__WHAT IS NEEDED__
In the post about Draba verna below, what common name does the plant go by?

** Opening EXCERPT PROVIDED block **

Sunday, April 1, 2012

The Early Brassica Gets the Sunlight

Earliest flower of the year! No contest!
Draba verna is not fancy. Draba verna is not big. But Draba verna is fast! Most plants haven't even registered that winter is waning, and already D. verna is up , flowering and going to seed. Indian Plum flowers are but a dream within tightly packed buds when D. verna races to grace February with its very own spring wildflower.



Living in disturbed sites across the Northern hemisphere, this tiny annual plant has quit the "grass race" by doing its business before anyone else has even put forth a new leaf. I guess an appropriate adage in this case would be "the early brassica gets the sunlight". What pollinators are so kind as to indulge the minuscule flowers is a mystery to me, however.

Size compared to my finger!
D. verna's vernacular name is "whitlow grass" (much to the dismay of those of us who care about taxonomy). A "whitlow"is a infection around the fingernail, which plants in the Draba genus were thought to heal in Middle-Age Europe (I don't know if the wisdom of Old Age has confirmed or forsaken this notion).

** Closing EXCERPT PROVIDED block **
** Opening DATASET EXCERPT block **

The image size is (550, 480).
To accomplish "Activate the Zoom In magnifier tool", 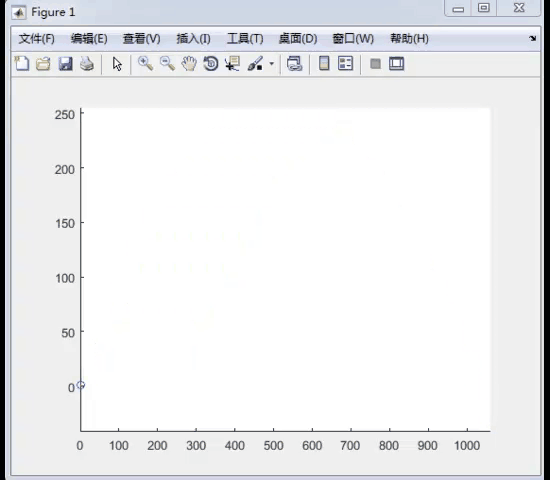I will (x=145, y=64).
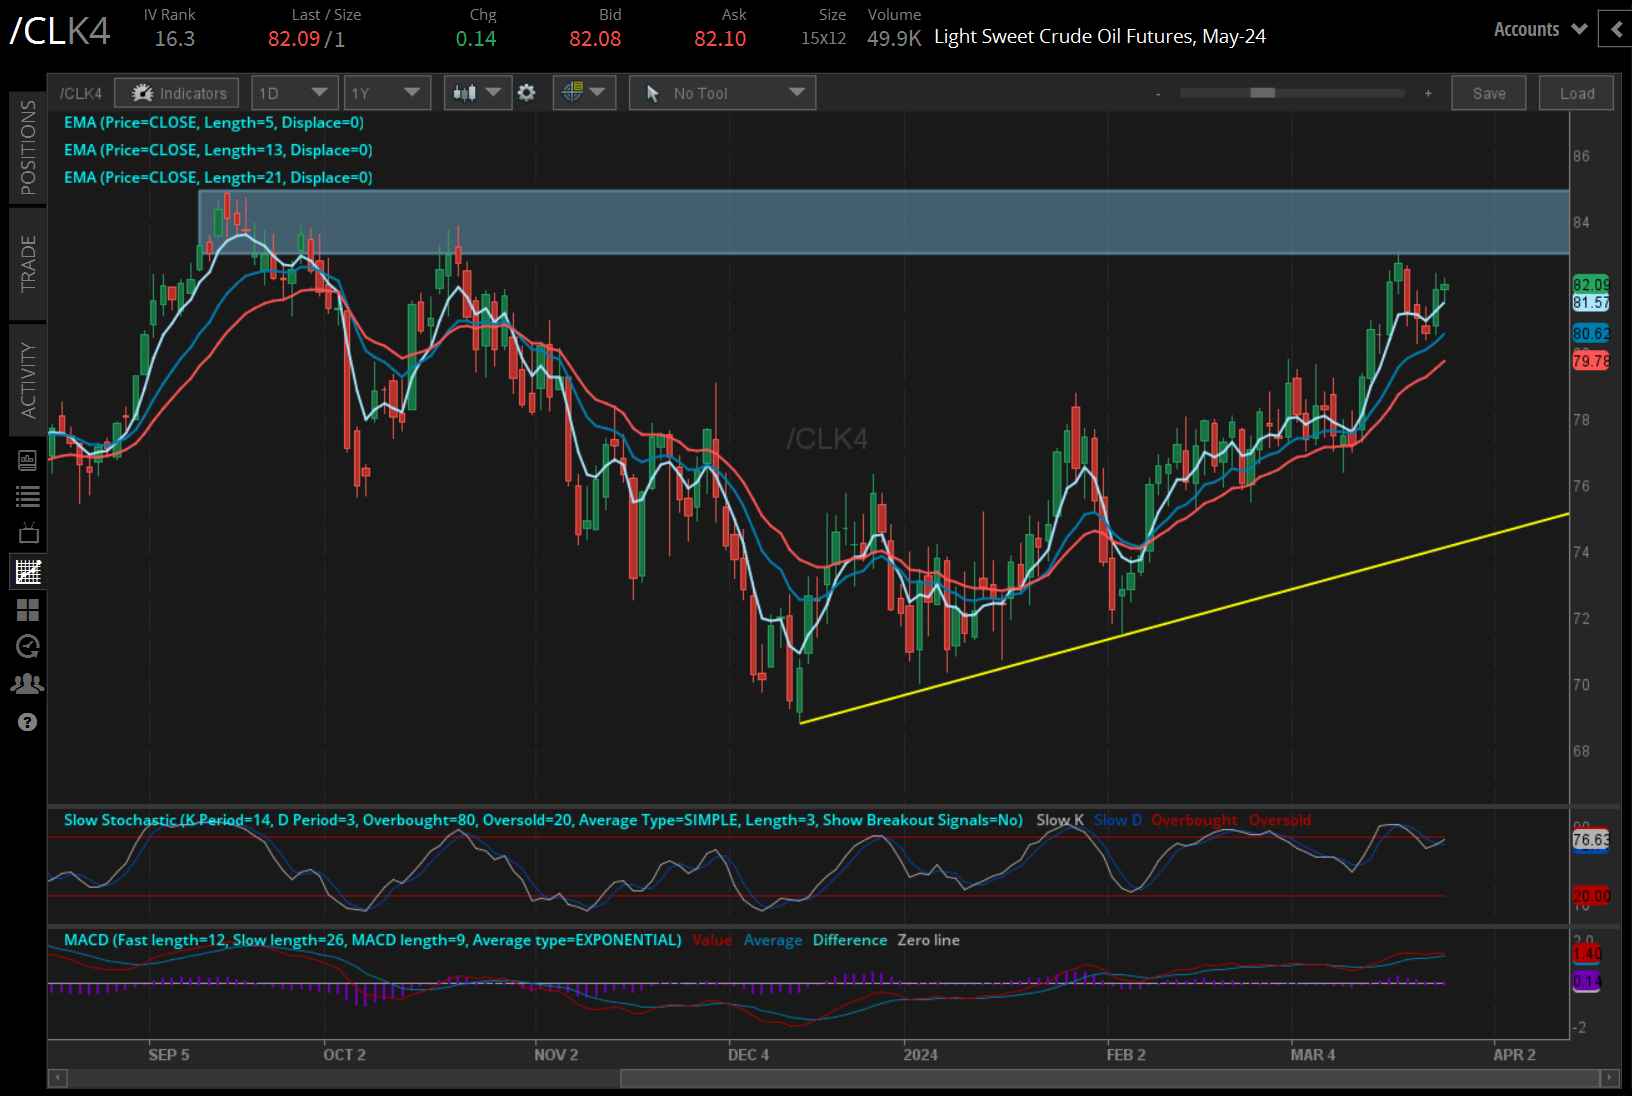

** Closing DATASET EXCERPT block **

__REPLY__
Whitlow grass.